Dataset entries

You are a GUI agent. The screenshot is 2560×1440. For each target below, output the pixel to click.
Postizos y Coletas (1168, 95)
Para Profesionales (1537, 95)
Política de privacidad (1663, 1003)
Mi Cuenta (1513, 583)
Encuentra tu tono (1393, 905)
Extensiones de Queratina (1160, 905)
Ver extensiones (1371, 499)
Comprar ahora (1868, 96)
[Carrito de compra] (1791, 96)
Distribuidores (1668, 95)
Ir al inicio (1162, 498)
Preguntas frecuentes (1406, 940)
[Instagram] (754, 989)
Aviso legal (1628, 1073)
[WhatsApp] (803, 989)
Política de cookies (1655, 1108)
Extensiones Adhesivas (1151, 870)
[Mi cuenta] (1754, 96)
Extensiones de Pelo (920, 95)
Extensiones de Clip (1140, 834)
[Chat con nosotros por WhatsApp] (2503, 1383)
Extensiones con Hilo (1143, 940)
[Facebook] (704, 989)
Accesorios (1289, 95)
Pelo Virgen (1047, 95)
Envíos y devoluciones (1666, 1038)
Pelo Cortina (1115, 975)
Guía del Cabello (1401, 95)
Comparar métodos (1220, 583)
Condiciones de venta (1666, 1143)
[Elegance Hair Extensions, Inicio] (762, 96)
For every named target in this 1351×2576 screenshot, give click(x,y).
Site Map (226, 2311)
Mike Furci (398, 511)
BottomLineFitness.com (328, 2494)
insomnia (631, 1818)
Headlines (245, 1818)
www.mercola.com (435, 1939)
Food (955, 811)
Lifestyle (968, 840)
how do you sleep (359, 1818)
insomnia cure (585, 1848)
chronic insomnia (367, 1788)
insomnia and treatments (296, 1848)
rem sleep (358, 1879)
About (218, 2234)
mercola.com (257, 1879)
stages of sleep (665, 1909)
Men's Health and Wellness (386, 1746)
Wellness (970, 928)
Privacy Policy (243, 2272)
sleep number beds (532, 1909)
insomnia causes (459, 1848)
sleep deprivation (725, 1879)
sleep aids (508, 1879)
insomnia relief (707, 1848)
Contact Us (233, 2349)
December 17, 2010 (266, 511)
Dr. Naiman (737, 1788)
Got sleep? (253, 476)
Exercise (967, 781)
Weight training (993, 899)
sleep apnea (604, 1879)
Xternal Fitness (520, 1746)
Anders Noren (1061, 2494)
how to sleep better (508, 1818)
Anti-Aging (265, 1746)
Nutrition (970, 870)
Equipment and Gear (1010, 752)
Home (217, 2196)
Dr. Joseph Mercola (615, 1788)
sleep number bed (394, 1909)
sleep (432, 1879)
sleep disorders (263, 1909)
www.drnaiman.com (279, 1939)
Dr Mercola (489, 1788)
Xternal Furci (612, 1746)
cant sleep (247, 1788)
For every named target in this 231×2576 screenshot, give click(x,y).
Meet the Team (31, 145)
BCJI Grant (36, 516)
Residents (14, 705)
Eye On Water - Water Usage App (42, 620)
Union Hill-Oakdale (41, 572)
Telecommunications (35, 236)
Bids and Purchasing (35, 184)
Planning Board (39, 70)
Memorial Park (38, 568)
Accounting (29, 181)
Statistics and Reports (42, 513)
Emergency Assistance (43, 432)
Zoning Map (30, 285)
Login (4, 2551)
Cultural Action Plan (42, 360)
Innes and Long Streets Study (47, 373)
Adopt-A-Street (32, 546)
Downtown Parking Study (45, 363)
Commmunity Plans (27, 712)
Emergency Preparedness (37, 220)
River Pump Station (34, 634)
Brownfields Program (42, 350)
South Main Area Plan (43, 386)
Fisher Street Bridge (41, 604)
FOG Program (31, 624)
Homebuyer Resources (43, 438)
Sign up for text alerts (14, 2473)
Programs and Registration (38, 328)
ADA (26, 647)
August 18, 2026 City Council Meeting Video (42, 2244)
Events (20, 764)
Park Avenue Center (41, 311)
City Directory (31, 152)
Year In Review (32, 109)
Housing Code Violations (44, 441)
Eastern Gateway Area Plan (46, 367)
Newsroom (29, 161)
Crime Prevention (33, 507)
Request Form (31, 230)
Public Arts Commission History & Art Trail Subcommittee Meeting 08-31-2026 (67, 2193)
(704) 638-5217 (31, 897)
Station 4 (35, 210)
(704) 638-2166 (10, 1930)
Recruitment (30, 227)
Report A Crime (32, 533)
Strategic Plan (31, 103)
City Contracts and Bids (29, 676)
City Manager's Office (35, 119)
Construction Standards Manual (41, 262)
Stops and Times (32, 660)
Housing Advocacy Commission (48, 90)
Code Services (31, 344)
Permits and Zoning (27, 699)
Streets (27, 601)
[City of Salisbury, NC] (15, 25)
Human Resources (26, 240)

Prompt:
None of the records may be left out; each is to be restated exactly.

Solution:
You are a GUI agent. The screenshot is 2560×1440. For each target below, output the pixel to click.
Postizos y Coletas (1168, 95)
Para Profesionales (1537, 95)
Política de privacidad (1663, 1003)
Mi Cuenta (1513, 583)
Encuentra tu tono (1393, 905)
Extensiones de Queratina (1160, 905)
Ver extensiones (1371, 499)
Comprar ahora (1868, 96)
[Carrito de compra] (1791, 96)
Distribuidores (1668, 95)
Ir al inicio (1162, 498)
Preguntas frecuentes (1406, 940)
[Instagram] (754, 989)
Aviso legal (1628, 1073)
[WhatsApp] (803, 989)
Política de cookies (1655, 1108)
Extensiones Adhesivas (1151, 870)
[Mi cuenta] (1754, 96)
Extensiones de Pelo (920, 95)
Extensiones de Clip (1140, 834)
[Chat con nosotros por WhatsApp] (2503, 1383)
Extensiones con Hilo (1143, 940)
[Facebook] (704, 989)
Accesorios (1289, 95)
Pelo Virgen (1047, 95)
Envíos y devoluciones (1666, 1038)
Pelo Cortina (1115, 975)
Guía del Cabello (1401, 95)
Comparar métodos (1220, 583)
Condiciones de venta (1666, 1143)
[Elegance Hair Extensions, Inicio] (762, 96)
For every named target in this 1351×2576 screenshot, give click(x,y).
Site Map (226, 2311)
Mike Furci (398, 511)
BottomLineFitness.com (328, 2494)
insomnia (631, 1818)
Headlines (245, 1818)
www.mercola.com (435, 1939)
Food (955, 811)
Lifestyle (968, 840)
how do you sleep (359, 1818)
insomnia cure (585, 1848)
chronic insomnia (367, 1788)
insomnia and treatments (296, 1848)
rem sleep (358, 1879)
About (218, 2234)
mercola.com (257, 1879)
stages of sleep (665, 1909)
Men's Health and Wellness (386, 1746)
Wellness (970, 928)
Privacy Policy (243, 2272)
sleep number beds (532, 1909)
insomnia causes (459, 1848)
sleep deprivation (725, 1879)
sleep aids (508, 1879)
insomnia relief (707, 1848)
Contact Us (233, 2349)
December 17, 2010 (266, 511)
Dr. Naiman (737, 1788)
Got sleep? (253, 476)
Exercise (967, 781)
Weight training (993, 899)
sleep apnea (604, 1879)
Xternal Fitness (520, 1746)
Anders Noren (1061, 2494)
how to sleep better (508, 1818)
Anti-Aging (265, 1746)
Nutrition (970, 870)
Equipment and Gear (1010, 752)
Home (217, 2196)
Dr. Joseph Mercola (615, 1788)
sleep number bed (394, 1909)
sleep (432, 1879)
sleep disorders (263, 1909)
www.drnaiman.com (279, 1939)
Dr Mercola (489, 1788)
Xternal Furci (612, 1746)
cant sleep (247, 1788)
For every named target in this 231×2576 screenshot, give click(x,y).
Meet the Team (31, 145)
BCJI Grant (36, 516)
Residents (14, 705)
Eye On Water - Water Usage App (42, 620)
Union Hill-Oakdale (41, 572)
Telecommunications (35, 236)
Bids and Purchasing (35, 184)
Planning Board (39, 70)
Memorial Park (38, 568)
Accounting (29, 181)
Statistics and Reports (42, 513)
Emergency Assistance (43, 432)
Zoning Map (30, 285)
Login (4, 2551)
Cultural Action Plan (42, 360)
Innes and Long Streets Study (47, 373)
Adopt-A-Street (32, 546)
Downtown Parking Study (45, 363)
Commmunity Plans (27, 712)
Emergency Preparedness (37, 220)
River Pump Station (34, 634)
Brownfields Program (42, 350)
South Main Area Plan (43, 386)
Fisher Street Bridge (41, 604)
FOG Program (31, 624)
Homebuyer Resources (43, 438)
Sign up for text alerts (14, 2473)
Programs and Registration (38, 328)
ADA (26, 647)
August 18, 2026 City Council Meeting Video (42, 2244)
Events (20, 764)
Park Avenue Center (41, 311)
City Directory (31, 152)
Year In Review (32, 109)
Housing Code Violations (44, 441)
Eastern Gateway Area Plan (46, 367)
Newsroom (29, 161)
Crime Prevention (33, 507)
Request Form (31, 230)
Public Arts Commission History & Art Trail Subcommittee Meeting 08-31-2026 (67, 2193)
(704) 638-5217 (31, 897)
Station 4 (35, 210)
(704) 638-2166 (10, 1930)
Recruitment (30, 227)
Report A Crime (32, 533)
Strategic Plan (31, 103)
City Contracts and Bids (29, 676)
City Manager's Office (35, 119)
Construction Standards Manual (41, 262)
Stops and Times (32, 660)
Housing Advocacy Commission (48, 90)
Code Services (31, 344)
Permits and Zoning (27, 699)
Streets (27, 601)
[City of Salisbury, NC] (15, 25)
Human Resources (26, 240)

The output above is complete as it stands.